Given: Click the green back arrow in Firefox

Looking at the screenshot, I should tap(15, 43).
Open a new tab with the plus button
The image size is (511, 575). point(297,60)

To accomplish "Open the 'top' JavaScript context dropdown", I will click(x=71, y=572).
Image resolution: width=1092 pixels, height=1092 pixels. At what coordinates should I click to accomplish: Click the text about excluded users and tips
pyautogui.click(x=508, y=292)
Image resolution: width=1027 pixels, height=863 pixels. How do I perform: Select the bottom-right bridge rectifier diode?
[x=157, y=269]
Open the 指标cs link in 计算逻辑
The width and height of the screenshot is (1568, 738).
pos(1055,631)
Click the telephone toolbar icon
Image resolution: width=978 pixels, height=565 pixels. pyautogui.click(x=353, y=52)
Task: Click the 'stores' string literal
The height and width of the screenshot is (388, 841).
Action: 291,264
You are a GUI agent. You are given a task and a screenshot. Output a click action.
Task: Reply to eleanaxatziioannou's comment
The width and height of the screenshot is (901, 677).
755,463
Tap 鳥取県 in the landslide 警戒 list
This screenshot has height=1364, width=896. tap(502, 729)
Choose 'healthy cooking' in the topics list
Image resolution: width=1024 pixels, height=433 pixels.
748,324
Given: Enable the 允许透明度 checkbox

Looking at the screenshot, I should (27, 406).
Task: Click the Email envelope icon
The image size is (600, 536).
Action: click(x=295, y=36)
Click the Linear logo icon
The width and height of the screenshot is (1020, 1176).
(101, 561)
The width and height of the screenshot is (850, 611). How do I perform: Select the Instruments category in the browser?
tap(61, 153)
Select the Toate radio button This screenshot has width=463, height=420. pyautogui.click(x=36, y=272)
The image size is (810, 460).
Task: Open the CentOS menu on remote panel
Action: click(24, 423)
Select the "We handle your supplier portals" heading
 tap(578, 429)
□ □ □
Each record above has to be retyped exactly, with nothing left out.

Given: Click the green back arrow in Firefox

Looking at the screenshot, I should tap(15, 43).
Open a new tab with the plus button
The image size is (511, 575). point(297,60)

To accomplish "Open the 'top' JavaScript context dropdown", I will click(x=71, y=572).
Image resolution: width=1092 pixels, height=1092 pixels. At what coordinates should I click to accomplish: Click the text about excluded users and tips
pyautogui.click(x=508, y=292)
Image resolution: width=1027 pixels, height=863 pixels. How do I perform: Select the bottom-right bridge rectifier diode?
[x=157, y=269]
Open the 指标cs link in 计算逻辑
The width and height of the screenshot is (1568, 738).
pos(1055,631)
Click the telephone toolbar icon
Image resolution: width=978 pixels, height=565 pixels. pyautogui.click(x=353, y=52)
Task: Click the 'stores' string literal
The height and width of the screenshot is (388, 841).
Action: 291,264
You are a GUI agent. You are given a task and a screenshot. Output a click action.
Task: Reply to eleanaxatziioannou's comment
The width and height of the screenshot is (901, 677).
755,463
Tap 鳥取県 in the landslide 警戒 list
This screenshot has height=1364, width=896. tap(502, 729)
Choose 'healthy cooking' in the topics list
Image resolution: width=1024 pixels, height=433 pixels.
748,324
Given: Enable the 允许透明度 checkbox

Looking at the screenshot, I should (27, 406).
Task: Click the Email envelope icon
The image size is (600, 536).
Action: click(x=295, y=36)
Click the Linear logo icon
The width and height of the screenshot is (1020, 1176).
(101, 561)
The width and height of the screenshot is (850, 611). How do I perform: Select the Instruments category in the browser?
tap(61, 153)
Select the Toate radio button This screenshot has width=463, height=420. pyautogui.click(x=36, y=272)
The image size is (810, 460).
Task: Open the CentOS menu on remote panel
Action: click(24, 423)
Select the "We handle your supplier portals" heading
 tap(578, 429)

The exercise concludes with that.